* **PROBLEM TO SOLVE**: Please reproduce all of the material below word for word.

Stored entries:
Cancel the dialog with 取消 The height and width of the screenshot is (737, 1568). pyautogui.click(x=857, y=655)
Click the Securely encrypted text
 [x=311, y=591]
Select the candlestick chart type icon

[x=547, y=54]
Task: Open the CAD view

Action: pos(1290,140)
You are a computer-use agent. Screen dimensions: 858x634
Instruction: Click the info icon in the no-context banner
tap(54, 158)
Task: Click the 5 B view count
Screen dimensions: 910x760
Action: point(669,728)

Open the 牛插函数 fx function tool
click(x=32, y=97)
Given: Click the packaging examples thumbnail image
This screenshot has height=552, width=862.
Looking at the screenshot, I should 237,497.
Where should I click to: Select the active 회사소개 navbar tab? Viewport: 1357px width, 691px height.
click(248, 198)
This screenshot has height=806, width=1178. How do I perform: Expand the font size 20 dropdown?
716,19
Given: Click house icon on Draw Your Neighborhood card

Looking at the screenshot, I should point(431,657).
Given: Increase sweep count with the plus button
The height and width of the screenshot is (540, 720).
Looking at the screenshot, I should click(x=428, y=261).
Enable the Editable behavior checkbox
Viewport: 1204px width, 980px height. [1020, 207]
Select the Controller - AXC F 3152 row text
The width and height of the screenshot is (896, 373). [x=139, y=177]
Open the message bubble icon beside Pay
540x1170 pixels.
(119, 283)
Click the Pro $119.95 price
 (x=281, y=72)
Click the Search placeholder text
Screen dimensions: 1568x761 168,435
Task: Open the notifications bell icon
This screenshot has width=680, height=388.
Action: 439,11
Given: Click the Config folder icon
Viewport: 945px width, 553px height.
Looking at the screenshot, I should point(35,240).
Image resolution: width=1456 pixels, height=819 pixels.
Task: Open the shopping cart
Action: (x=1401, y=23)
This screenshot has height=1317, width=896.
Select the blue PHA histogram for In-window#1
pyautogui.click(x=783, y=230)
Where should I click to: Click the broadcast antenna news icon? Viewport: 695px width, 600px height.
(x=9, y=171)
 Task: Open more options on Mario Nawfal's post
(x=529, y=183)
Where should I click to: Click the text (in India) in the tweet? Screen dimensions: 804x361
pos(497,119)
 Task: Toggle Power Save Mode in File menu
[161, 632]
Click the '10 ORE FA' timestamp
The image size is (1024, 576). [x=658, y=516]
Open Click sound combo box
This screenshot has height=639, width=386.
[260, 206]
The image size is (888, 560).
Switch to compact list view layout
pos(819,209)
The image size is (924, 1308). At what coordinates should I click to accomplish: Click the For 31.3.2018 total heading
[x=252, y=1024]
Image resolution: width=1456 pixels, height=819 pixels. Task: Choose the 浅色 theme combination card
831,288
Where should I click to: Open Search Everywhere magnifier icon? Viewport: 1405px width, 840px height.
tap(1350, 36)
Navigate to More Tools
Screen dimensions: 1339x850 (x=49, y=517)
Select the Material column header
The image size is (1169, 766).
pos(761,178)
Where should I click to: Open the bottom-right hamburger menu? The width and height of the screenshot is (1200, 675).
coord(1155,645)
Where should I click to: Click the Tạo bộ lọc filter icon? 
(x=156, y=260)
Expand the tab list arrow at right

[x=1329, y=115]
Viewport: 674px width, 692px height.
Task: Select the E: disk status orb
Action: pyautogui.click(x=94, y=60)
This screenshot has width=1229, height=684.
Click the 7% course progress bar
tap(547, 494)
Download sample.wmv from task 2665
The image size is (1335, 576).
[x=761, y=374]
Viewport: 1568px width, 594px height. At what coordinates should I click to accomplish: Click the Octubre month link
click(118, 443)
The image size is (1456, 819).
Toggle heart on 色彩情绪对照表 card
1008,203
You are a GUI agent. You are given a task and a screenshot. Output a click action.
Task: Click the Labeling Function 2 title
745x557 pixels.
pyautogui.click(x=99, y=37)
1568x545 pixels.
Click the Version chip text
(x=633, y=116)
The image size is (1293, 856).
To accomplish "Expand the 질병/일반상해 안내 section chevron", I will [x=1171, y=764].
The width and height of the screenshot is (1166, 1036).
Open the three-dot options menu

* **RESULT FOR THIS TASK**:
Cancel the dialog with 取消 The height and width of the screenshot is (737, 1568). pyautogui.click(x=857, y=655)
Click the Securely encrypted text
 [x=311, y=591]
Select the candlestick chart type icon

[x=547, y=54]
Task: Open the CAD view

Action: pos(1290,140)
You are a computer-use agent. Screen dimensions: 858x634
Instruction: Click the info icon in the no-context banner
tap(54, 158)
Task: Click the 5 B view count
Screen dimensions: 910x760
Action: point(669,728)

Open the 牛插函数 fx function tool
click(x=32, y=97)
Given: Click the packaging examples thumbnail image
This screenshot has height=552, width=862.
Looking at the screenshot, I should 237,497.
Where should I click to: Select the active 회사소개 navbar tab? Viewport: 1357px width, 691px height.
click(248, 198)
This screenshot has height=806, width=1178. How do I perform: Expand the font size 20 dropdown?
716,19
Given: Click house icon on Draw Your Neighborhood card

Looking at the screenshot, I should point(431,657).
Given: Increase sweep count with the plus button
The height and width of the screenshot is (540, 720).
Looking at the screenshot, I should click(x=428, y=261).
Enable the Editable behavior checkbox
Viewport: 1204px width, 980px height. [1020, 207]
Select the Controller - AXC F 3152 row text
The width and height of the screenshot is (896, 373). [x=139, y=177]
Open the message bubble icon beside Pay
540x1170 pixels.
(119, 283)
Click the Pro $119.95 price
 (x=281, y=72)
Click the Search placeholder text
Screen dimensions: 1568x761 168,435
Task: Open the notifications bell icon
This screenshot has width=680, height=388.
Action: 439,11
Given: Click the Config folder icon
Viewport: 945px width, 553px height.
Looking at the screenshot, I should point(35,240).
Image resolution: width=1456 pixels, height=819 pixels.
Task: Open the shopping cart
Action: (x=1401, y=23)
This screenshot has height=1317, width=896.
Select the blue PHA histogram for In-window#1
pyautogui.click(x=783, y=230)
Where should I click to: Click the broadcast antenna news icon? Viewport: 695px width, 600px height.
(x=9, y=171)
 Task: Open more options on Mario Nawfal's post
(x=529, y=183)
Where should I click to: Click the text (in India) in the tweet? Screen dimensions: 804x361
pos(497,119)
 Task: Toggle Power Save Mode in File menu
[161, 632]
Click the '10 ORE FA' timestamp
The image size is (1024, 576). [x=658, y=516]
Open Click sound combo box
This screenshot has height=639, width=386.
[260, 206]
The image size is (888, 560).
Switch to compact list view layout
pos(819,209)
The image size is (924, 1308). At what coordinates should I click to accomplish: Click the For 31.3.2018 total heading
[x=252, y=1024]
Image resolution: width=1456 pixels, height=819 pixels. Task: Choose the 浅色 theme combination card
831,288
Where should I click to: Open Search Everywhere magnifier icon? Viewport: 1405px width, 840px height.
tap(1350, 36)
Navigate to More Tools
Screen dimensions: 1339x850 (x=49, y=517)
Select the Material column header
The image size is (1169, 766).
pos(761,178)
Where should I click to: Open the bottom-right hamburger menu? The width and height of the screenshot is (1200, 675).
coord(1155,645)
Where should I click to: Click the Tạo bộ lọc filter icon? 
(x=156, y=260)
Expand the tab list arrow at right

[x=1329, y=115]
Viewport: 674px width, 692px height.
Task: Select the E: disk status orb
Action: pyautogui.click(x=94, y=60)
This screenshot has width=1229, height=684.
Click the 7% course progress bar
tap(547, 494)
Download sample.wmv from task 2665
The image size is (1335, 576).
[x=761, y=374]
Viewport: 1568px width, 594px height. At what coordinates should I click to accomplish: Click the Octubre month link
click(118, 443)
The image size is (1456, 819).
Toggle heart on 色彩情绪对照表 card
1008,203
You are a GUI agent. You are given a task and a screenshot. Output a click action.
Task: Click the Labeling Function 2 title
745x557 pixels.
pyautogui.click(x=99, y=37)
1568x545 pixels.
Click the Version chip text
(x=633, y=116)
The image size is (1293, 856).
To accomplish "Expand the 질병/일반상해 안내 section chevron", I will [x=1171, y=764].
The width and height of the screenshot is (1166, 1036).
Open the three-dot options menu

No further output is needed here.